The MCP-compatible adapter path is disabled by default and enabled only with
--enable-mcp-adapter or enable_mcp_adapter=True. The first adapter is an
in-process contacts shim over the already-curated local tool registry. It does
not discover or connect to arbitrary MCP servers, start browser automation, read
credentials, broker secrets, access remote filesystems, or execute generated
handlers.
Adapter manifests must include environment identity, source-policy hash,
supported operations, tool schemas, side-effect classes, and verifier
implications before execution. Adapter request and result envelopes are
validated locally. Contract failures are rejected as adapter_contract_rejected
with sanitized details; they are not treated as executable verifier failures.
The synthesis pipeline may call a remote OpenAI-compatible LLM API configured by AGENT_DATA_LLM_BASE_URL, AGENT_DATA_API_KEY, and AGENT_DATA_LLM_MODEL. The project should not deploy local LLM clusters or expose provider credentials to generated code, tools, environments, fixtures, manifests, trajectory exports, or rejected-candidate diagnostics.
Logs may include provider alias, base URL host, model id, prompt or config hash, token counts, cost metadata, retry count, and error class. Logs must not include API keys, authorization headers, or raw secrets.
- The current
tool_generationrole is proposal-only. It may describe a tool contract but must not provide Python code, shell commands, package names, executable handlers, or migrations. - Only curated local implementations can be admitted into the active tool registry. Admission requires schema, side-effect, and environment compatibility checks.

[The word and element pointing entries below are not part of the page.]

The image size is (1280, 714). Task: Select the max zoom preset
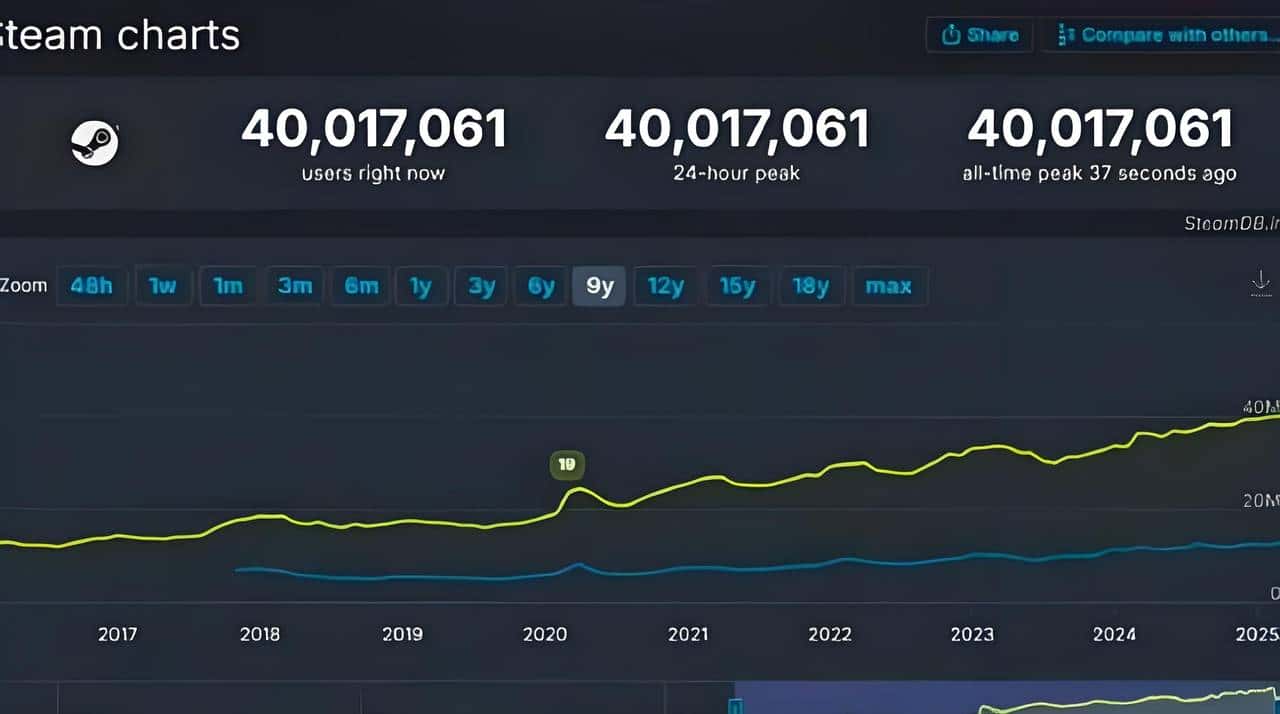coord(889,285)
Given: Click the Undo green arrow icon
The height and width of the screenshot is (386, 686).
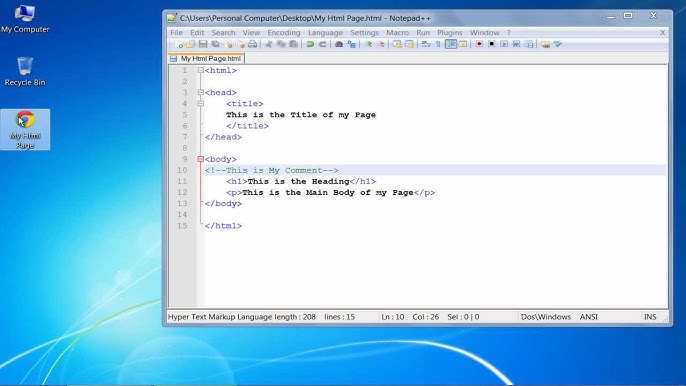Looking at the screenshot, I should point(310,44).
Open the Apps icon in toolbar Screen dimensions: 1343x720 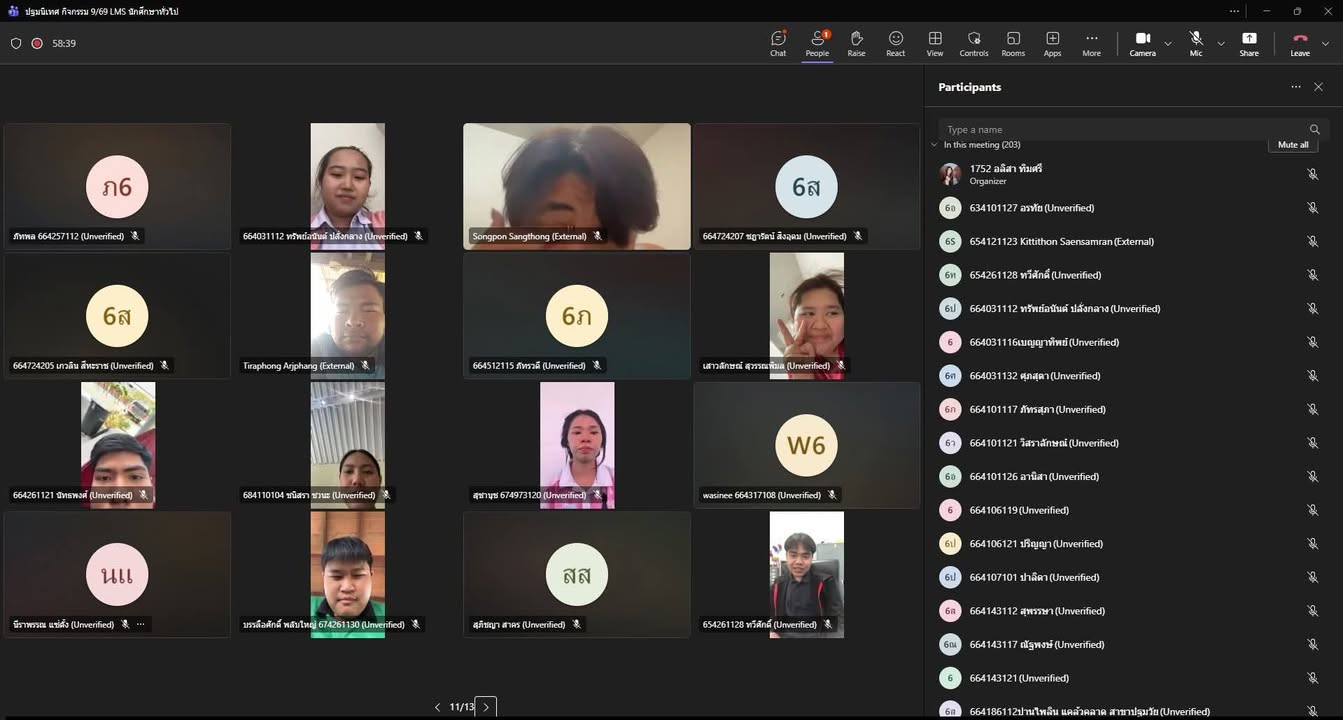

- Static scan generated code for forbidden imports, filesystem paths, subprocess usage, network calls, and environment variable access.
- Execute generated code with timeouts, memory limits, and deterministic seeds where possible.
- Separate verifier execution from solution execution.
- Preserve failure logs for audit and root-cause classification.
- Keep source provenance with every sample.
- Mark synthetic, transformed, and externally sourced records separately.
- Avoid storing raw secrets, private user data, or licensed source text in training exports.
- Use redaction or fixture generation for any sensitive real-world inputs.